→ **WHAT IS EXPECTED**: In the copy, include no pictures. Reproduce the rest of the entries exactly.

· · · ·

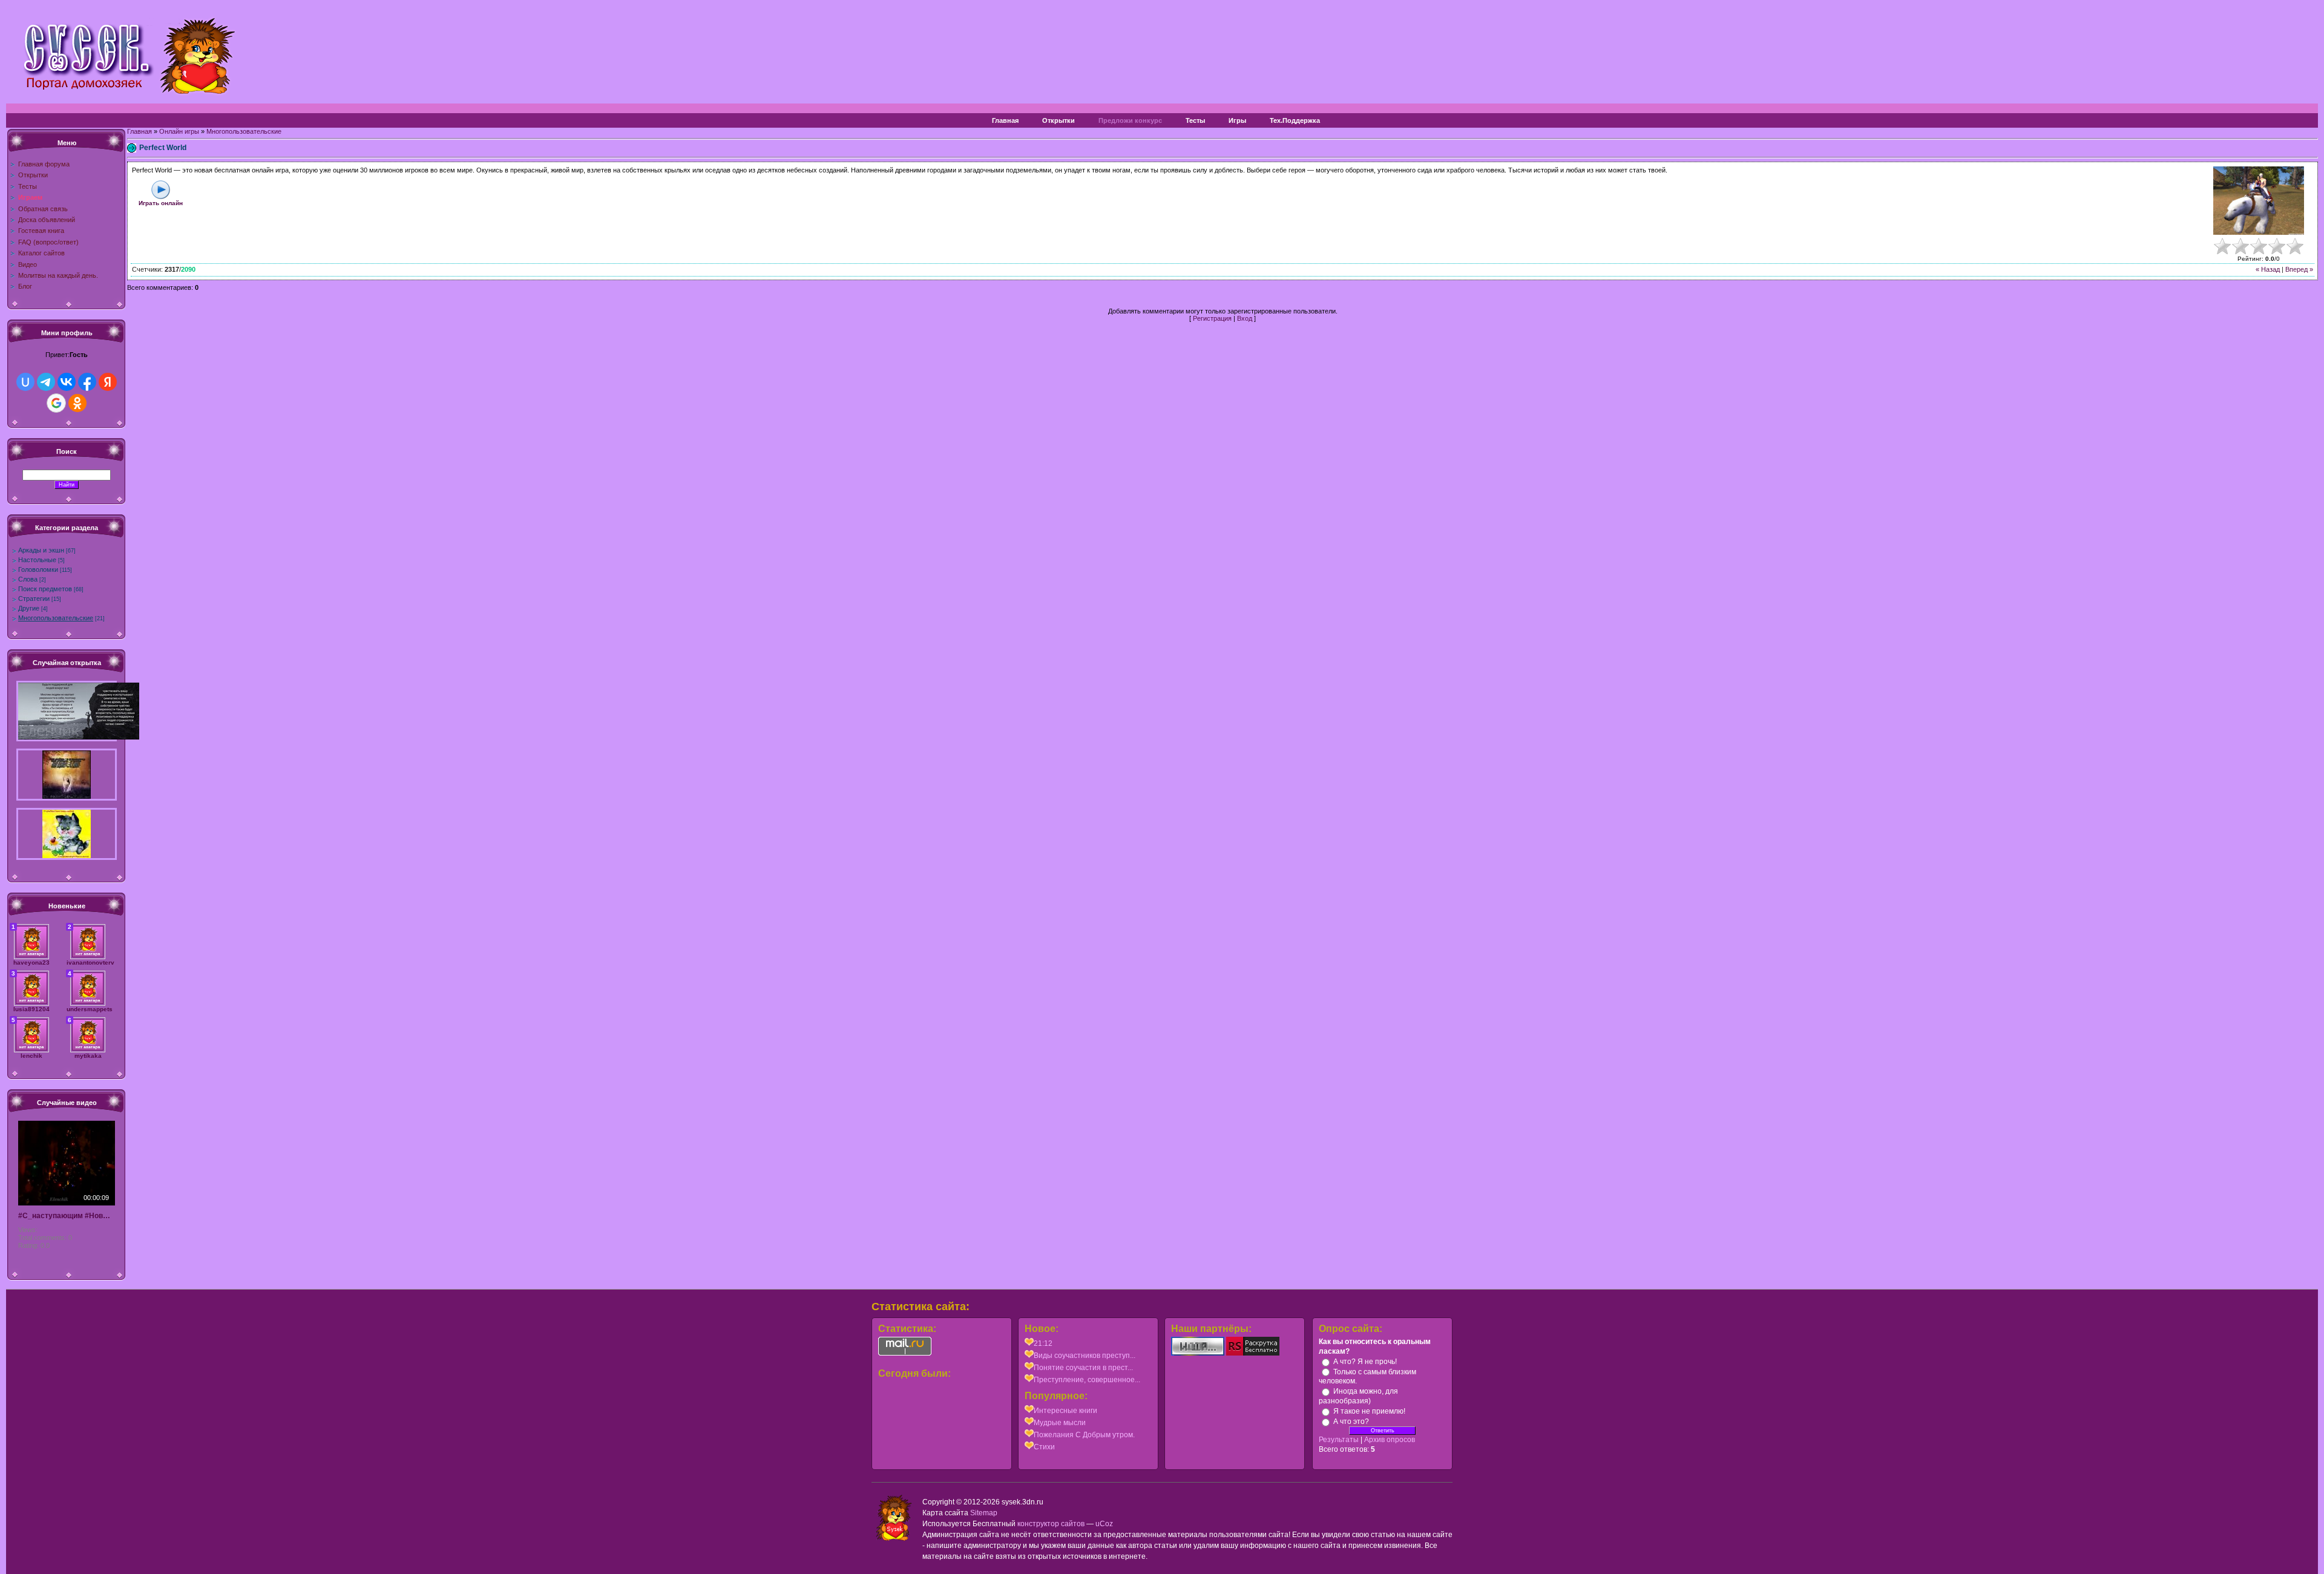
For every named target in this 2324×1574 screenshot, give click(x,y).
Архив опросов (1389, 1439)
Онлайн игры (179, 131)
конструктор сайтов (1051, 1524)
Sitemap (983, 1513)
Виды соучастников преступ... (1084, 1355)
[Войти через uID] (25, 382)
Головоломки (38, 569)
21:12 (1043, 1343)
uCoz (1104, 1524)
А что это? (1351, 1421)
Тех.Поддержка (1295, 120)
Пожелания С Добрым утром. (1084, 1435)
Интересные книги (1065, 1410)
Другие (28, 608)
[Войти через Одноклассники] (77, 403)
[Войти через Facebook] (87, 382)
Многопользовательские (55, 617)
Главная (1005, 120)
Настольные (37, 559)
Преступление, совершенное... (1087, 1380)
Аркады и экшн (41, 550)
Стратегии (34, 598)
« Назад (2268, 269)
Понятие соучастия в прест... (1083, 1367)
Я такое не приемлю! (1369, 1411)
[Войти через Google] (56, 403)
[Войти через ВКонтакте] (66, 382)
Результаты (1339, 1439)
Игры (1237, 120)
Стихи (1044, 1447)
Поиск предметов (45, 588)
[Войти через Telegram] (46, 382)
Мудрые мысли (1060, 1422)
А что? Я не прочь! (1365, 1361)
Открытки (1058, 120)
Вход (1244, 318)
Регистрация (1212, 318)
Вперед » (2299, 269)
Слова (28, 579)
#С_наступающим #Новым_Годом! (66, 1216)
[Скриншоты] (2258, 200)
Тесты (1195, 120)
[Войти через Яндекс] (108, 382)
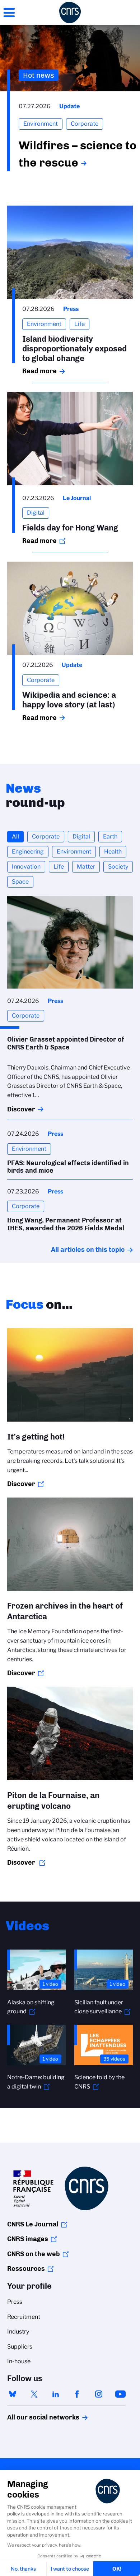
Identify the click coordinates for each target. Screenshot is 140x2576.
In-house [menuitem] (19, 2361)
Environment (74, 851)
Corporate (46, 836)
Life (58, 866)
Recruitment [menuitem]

· · · ·

→ **SOLUTION FOR THIS TASK**:
For every named target in this 2324×1574 screenshot, give click(x,y).
Архив опросов (1389, 1439)
Онлайн игры (179, 131)
конструктор сайтов (1051, 1524)
Sitemap (983, 1513)
Виды соучастников преступ... (1084, 1355)
[Войти через uID] (25, 382)
Головоломки (38, 569)
21:12 (1043, 1343)
uCoz (1104, 1524)
А что это? (1351, 1421)
Тех.Поддержка (1295, 120)
Пожелания С Добрым утром. (1084, 1435)
Интересные книги (1065, 1410)
Другие (28, 608)
[Войти через Одноклассники] (77, 403)
[Войти через Facebook] (87, 382)
Многопользовательские (55, 617)
Главная (1005, 120)
Настольные (37, 559)
Преступление, совершенное... (1087, 1380)
Аркады и экшн (41, 550)
Стратегии (34, 598)
« Назад (2268, 269)
Понятие соучастия в прест... (1083, 1367)
Я такое не приемлю! (1369, 1411)
[Войти через Google] (56, 403)
[Войти через ВКонтакте] (66, 382)
Результаты (1339, 1439)
Игры (1237, 120)
Стихи (1044, 1447)
Поиск предметов (45, 588)
[Войти через Telegram] (46, 382)
Мудрые мысли (1060, 1422)
А что? Я не прочь! (1365, 1361)
Открытки (1058, 120)
Вход (1244, 318)
Регистрация (1212, 318)
Вперед » (2299, 269)
Слова (28, 579)
#С_наступающим #Новым_Годом! (66, 1216)
[Скриншоты] (2258, 200)
Тесты (1195, 120)
[Войти через Яндекс] (108, 382)
Identify the click coordinates for each target. Screenshot is 140x2576.
In-house [menuitem] (19, 2361)
Environment (74, 851)
Corporate (46, 836)
Life (58, 866)
Recruitment [menuitem]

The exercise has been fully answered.